Elin Wallin was only 20 years old when she married David Wallin, 29 years old, on 14 September 1905; they had been engaged since 25 March that year. It was a solemn church wedding and the ceremony took place in Sankt Nikolai church in Örebro, Elin's home town. Dinner was given at Stora hotellet, Örebro, the town's oldest hotel nearby Storbron and Örebro slott at the corner of Drottninggatan 1 and Engelbrektsgatan. The priest who married them, the dean Erik Edlund, was Elin's confirmation priest. The newly married husband David had an exhibition in Örebro in the same week as the wedding. It was one of the first exhibitions that David ever had.

After the wedding they went on honeymoon to Paris and London.
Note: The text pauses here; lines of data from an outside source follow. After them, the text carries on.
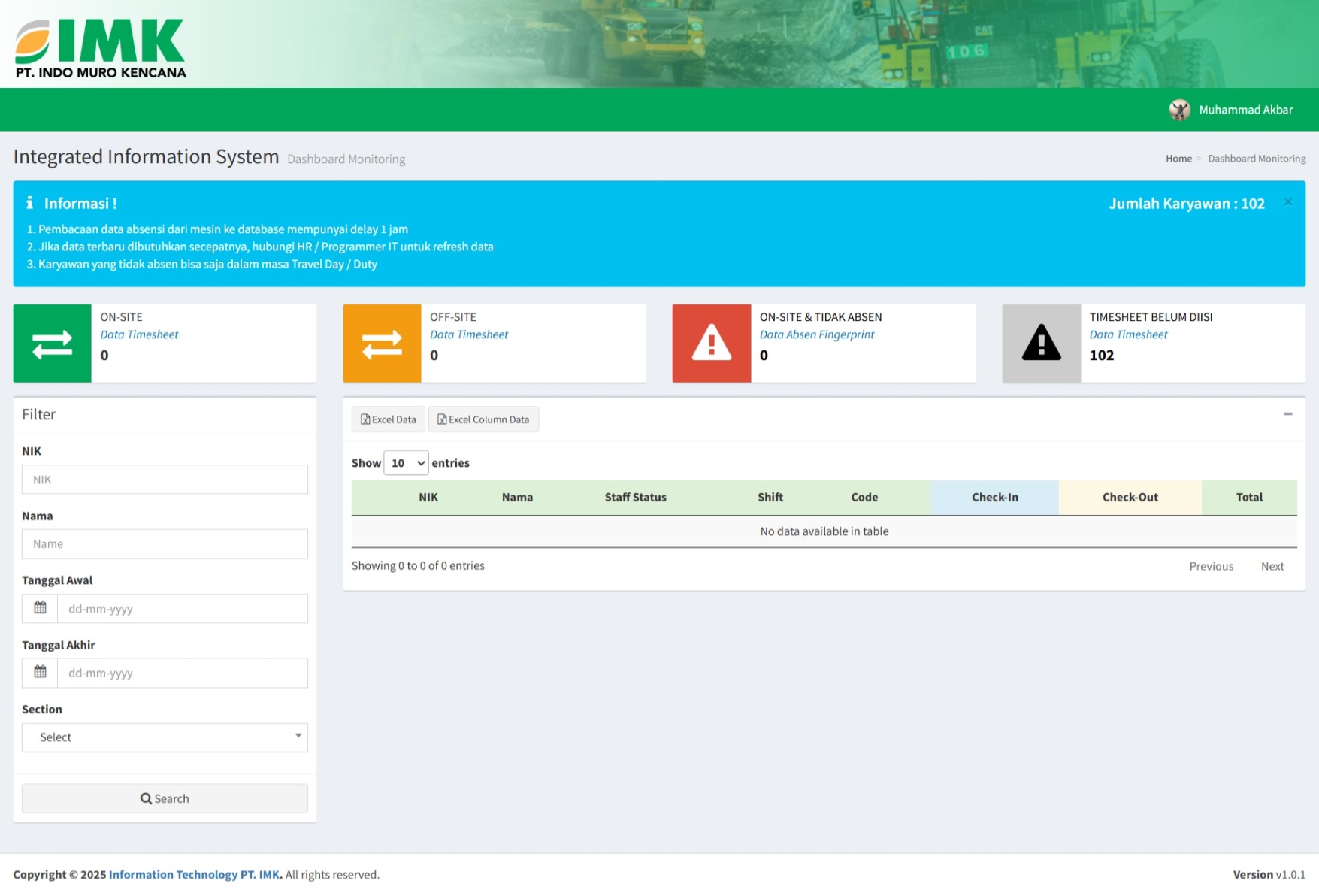
Task: Sort the table by Check-In column
Action: [x=994, y=498]
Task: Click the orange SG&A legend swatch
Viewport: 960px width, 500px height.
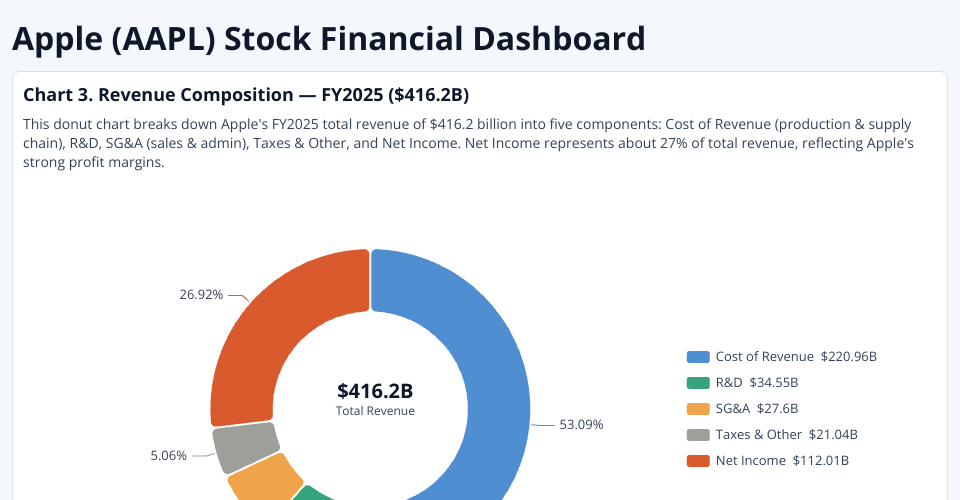Action: (x=698, y=409)
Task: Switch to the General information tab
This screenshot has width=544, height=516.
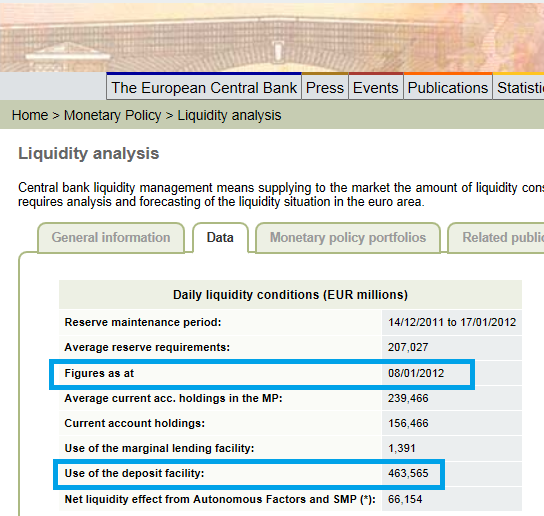Action: [x=111, y=238]
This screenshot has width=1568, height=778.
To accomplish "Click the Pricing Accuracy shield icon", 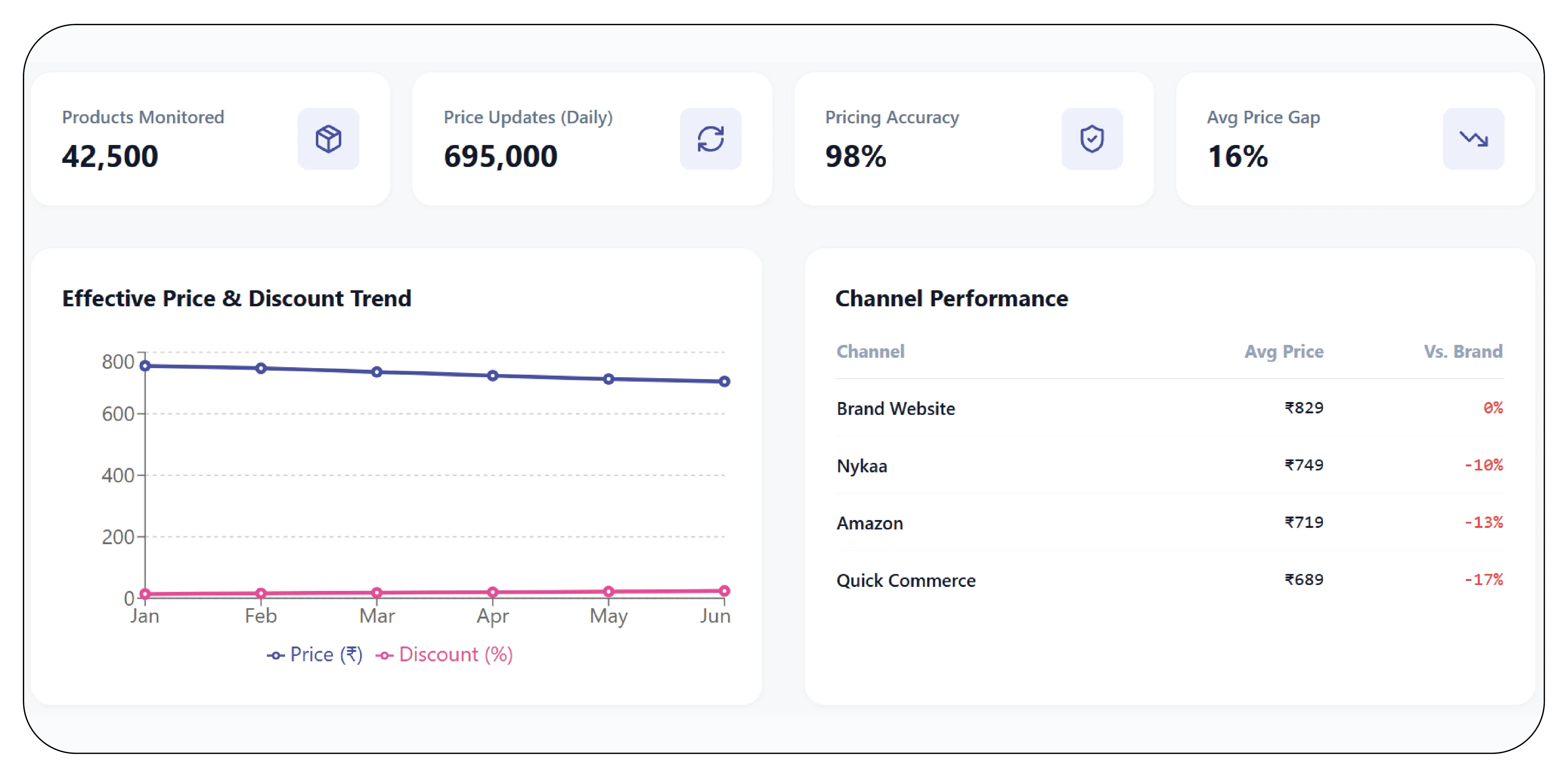I will pos(1092,139).
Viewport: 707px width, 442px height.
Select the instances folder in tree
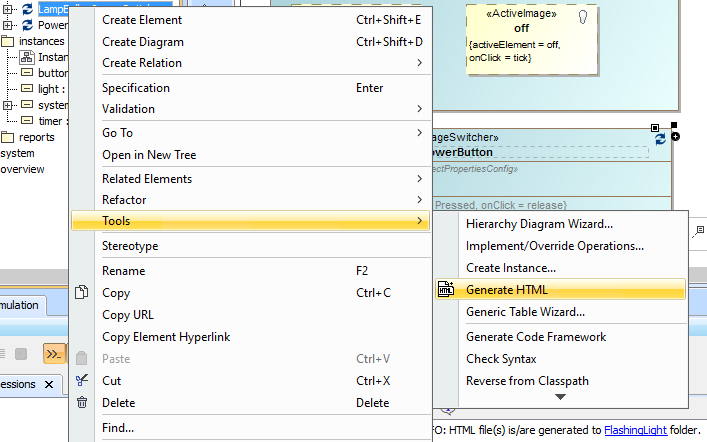tap(40, 41)
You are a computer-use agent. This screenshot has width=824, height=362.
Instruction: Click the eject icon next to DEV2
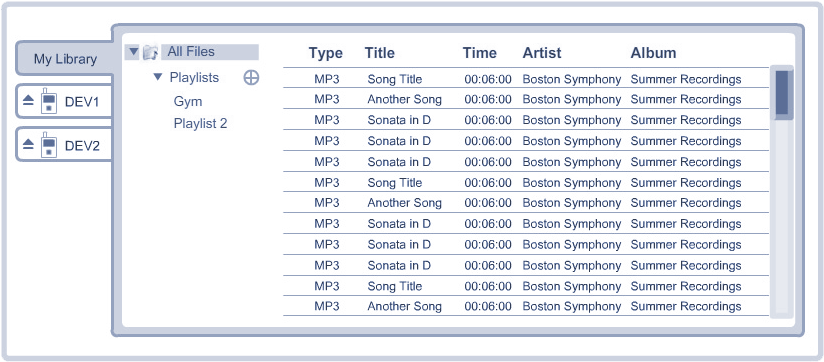pos(28,144)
David painted a couple of small paintings with Elin in the Luxembourg Gardens in Paris. The couple settled in Stockholm and Elin and David became parents of seven children, born in 1906, 1907, 1909, 1912, 1916, 1922 and 1924, five girls and two boys. The two oldest girls were born in Sweden, Helena and Hillevi. Their daughter Bianca was born in Rome in Italy in 1909. Their fourth daughter, Dagny, was born in Paris in 1912.

In 1908, David Wallin was awarded a Royal Swedish Academy of Arts travel scholarship, which was later extended for another year. The following year he received another award. The awards allowed him to live in Italy, and then in France during the period 1908–1913 with his whole family. During the years 1908–1910 the family stayed in Rome at Lehmanns boarding-house, which was owned by Mrs. Lehmann in Via Frattina. During the summers David stayed in Volterra, southwest of Florence, where there was a colony of artists. During the years 1910–1913 the family stayed in Paris at 43 Rue de l’Abbé Grégoire in Montparnasse-Luxembourg. During their time in Paris the family Wallin got to know some other Swedish artists including the sculptor Gottfrid Larsson (1875–1936) with wife Karen Larsson (born Waaler), who were staying in Paris in 1908–1913, and the artist and photographer Erik Tryggelin (1879–1962).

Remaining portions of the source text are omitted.